Task item —
Find the line that holds "Where should I" in the material below. Output that line and each one after it exactly, but not the pictures.
* * * * * * * * *
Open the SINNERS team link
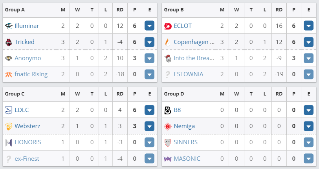Screen dimensions: 319x169 185,142
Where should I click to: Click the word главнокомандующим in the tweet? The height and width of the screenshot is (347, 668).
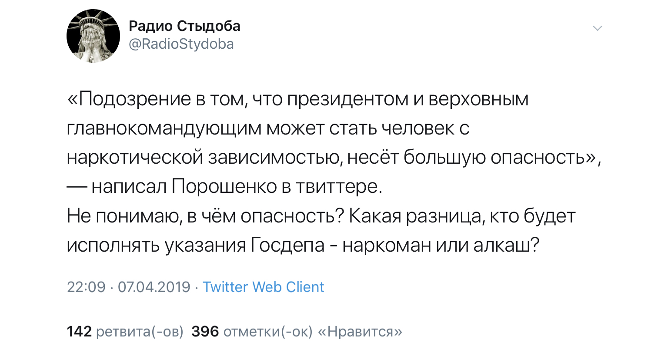pos(164,129)
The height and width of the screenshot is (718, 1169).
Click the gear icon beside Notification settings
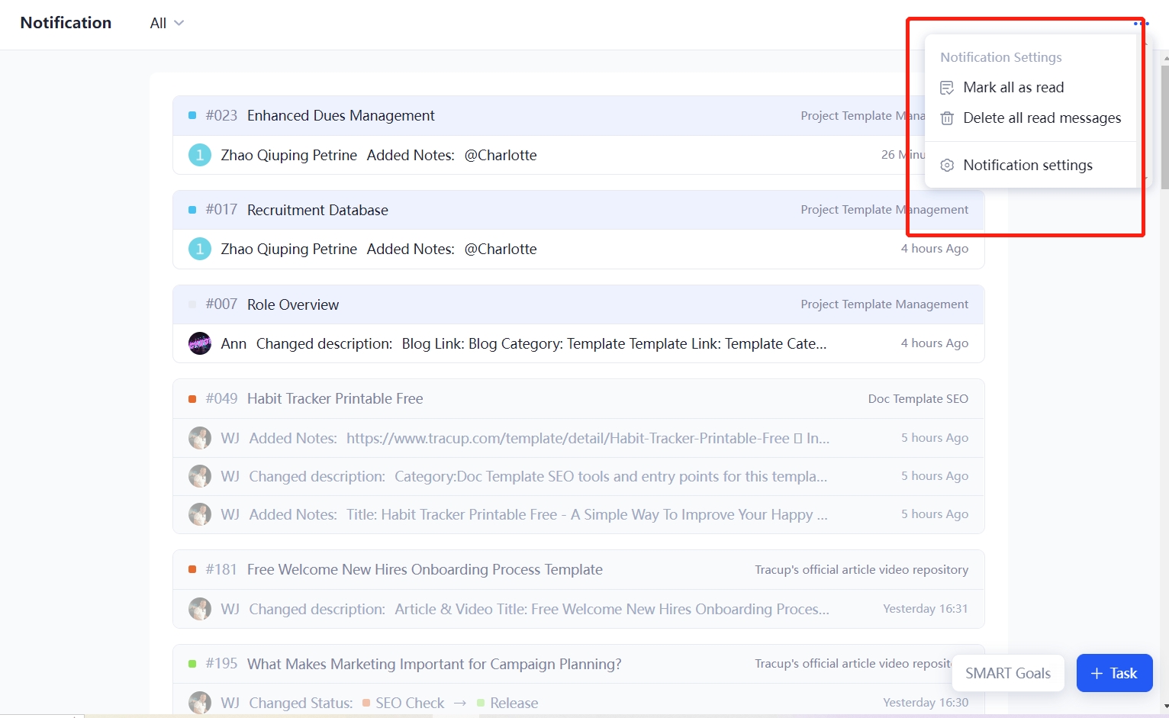(x=947, y=165)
* * * * * * * * *
Solution to this exercise —
Where should I click to: Click the word главнокомандующим in the tweet? The height and width of the screenshot is (347, 668).
pos(164,129)
The height and width of the screenshot is (718, 1169).
Click the gear icon beside Notification settings
(x=947, y=165)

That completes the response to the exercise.